This was part of Teaching and Evaluating Data Communication At Scale

MWrite: Implementing Writing-to-Learn in large-enrollment introductory courses across disciplines and exploring how it fosters student learning

Amber Dood & Solaire Finkenstaedt-Quinn, University of Michigan

Friday, January 12, 2024



Abstract:

Writing-to-Learn (WTL) is a practice that involves writing assignments specifically formulated to foster conceptual understanding and disciplinary thinking. When properly implemented, WTL has been shown to not only foster conceptual learning, but also support development of scientific reasoning, promote metacognition, and elicit student thinking. While the positive impact of WTL is well-established, systematic barriers inhibit its implementation at a large scale. The most effective WTL assignments are meaning-making tasks with clear writing expectations that include a metacognitive and interactive writing process. At the University of Michigan, we designed and executed a program called MWrite that makes implementing WTL accessible to instructors teaching large-enrollment courses. We provide instructors with support to design effective WTL assignments and further support their implementation of the assignments through specialized undergraduate teaching assistants known as writing fellows and an interactive, automated peer review process for students.

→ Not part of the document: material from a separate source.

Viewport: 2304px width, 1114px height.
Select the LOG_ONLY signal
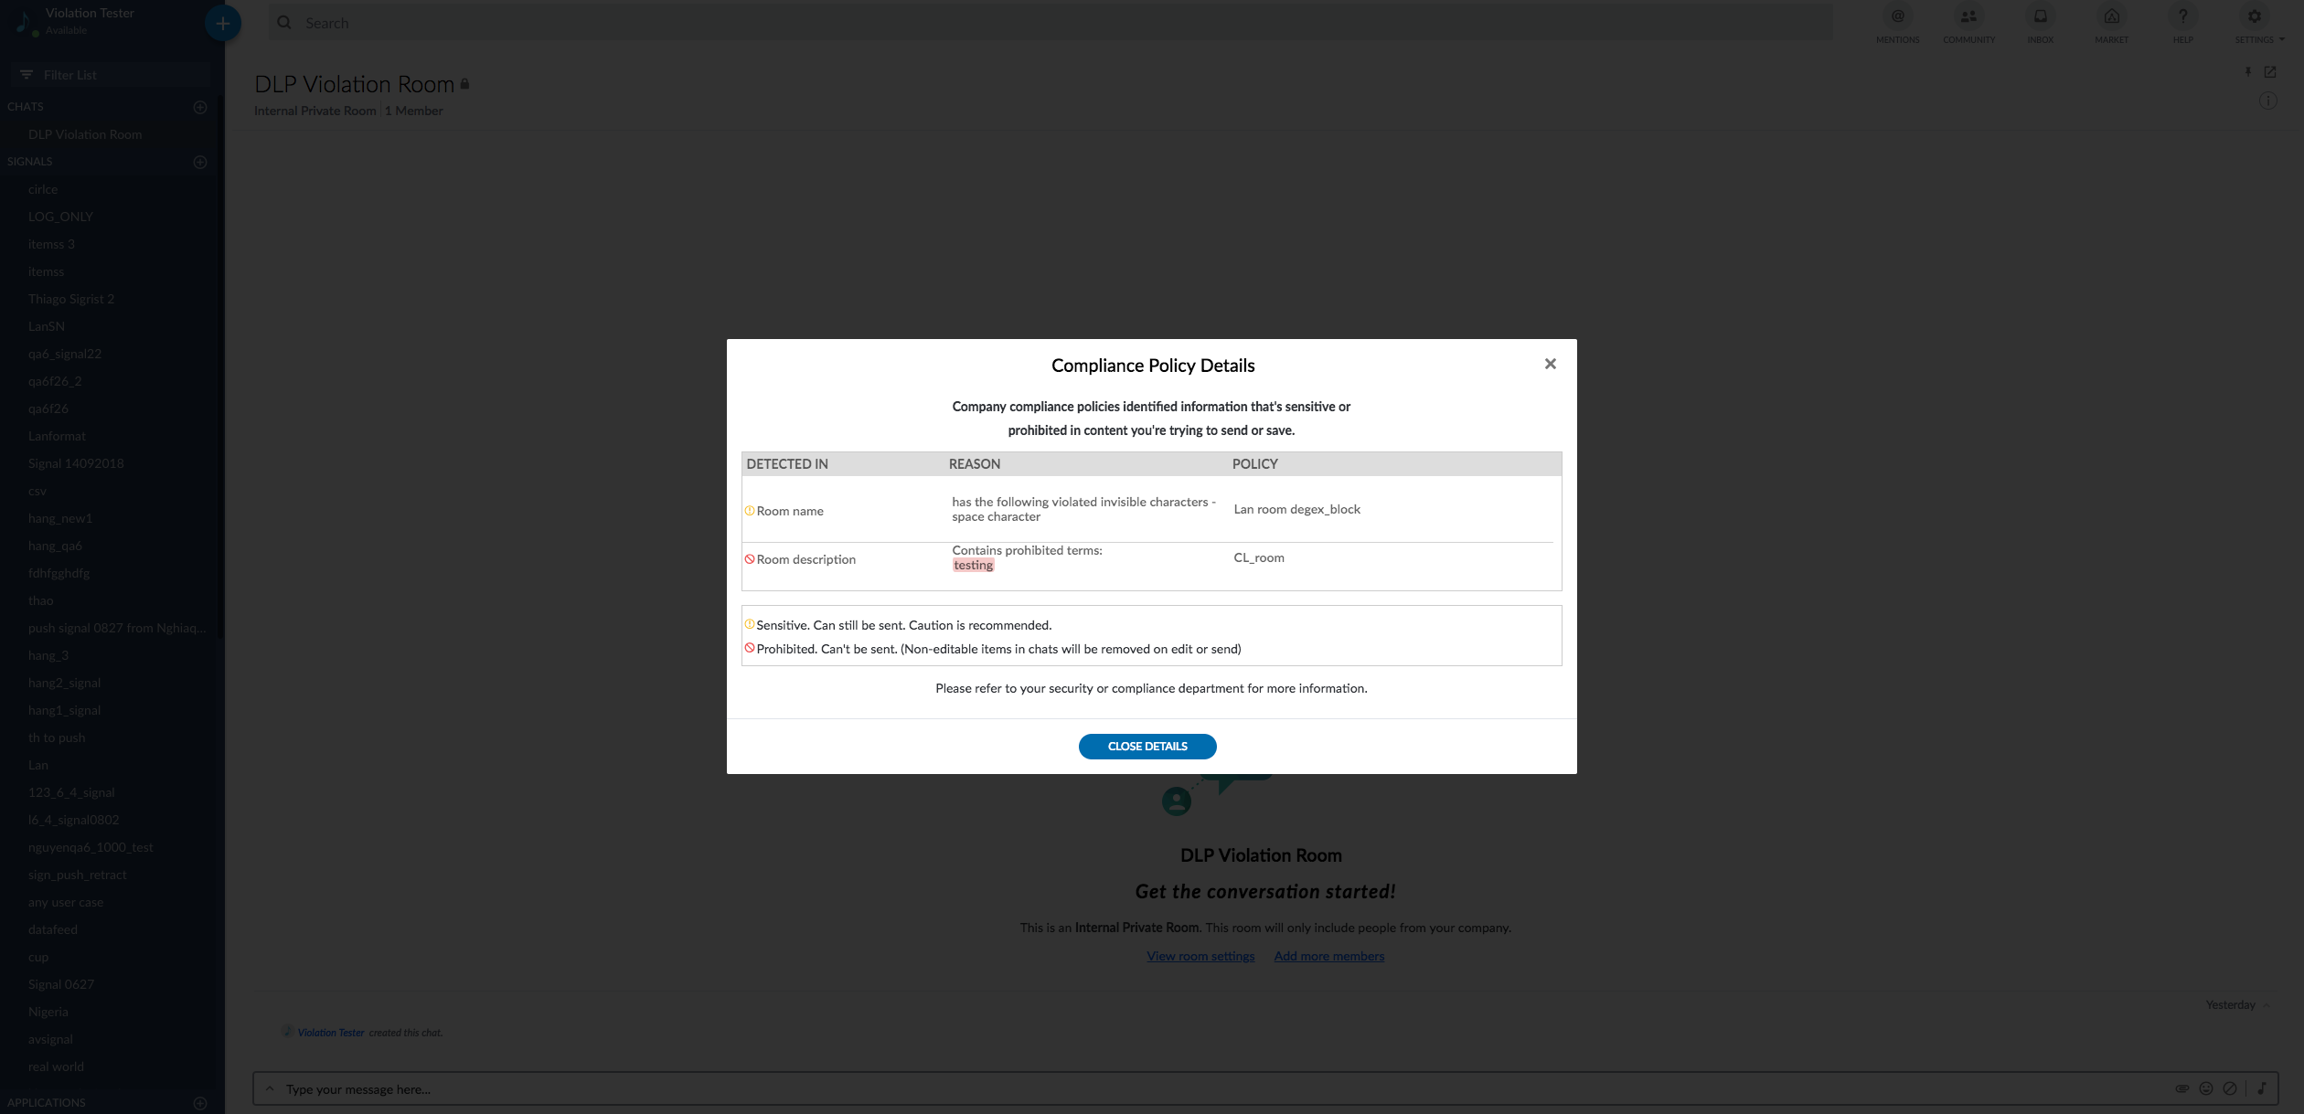pos(60,216)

For the past 7 years, we supported WTL in 100+ sections of 15+ courses, impacting over 23,000 students submitting over 53,000 assignments and producing a database of over 800,000 peer review comments. The research team has studied the impact of the program in several courses and demonstrated that the assignments support the intended learning goals and that the design elements of the assignments function as intended (e.g., students can provide constructive, content focused feedback to their peers). Furthermore we have analyzed students’ writing and peer review using machine learning and explored the utility of machine learning for providing feedback to both students and instructors. We will discuss how MWrite is structured and the associated research aimed at understanding whether and how the MWrite design is effective and ways in which it could be improved.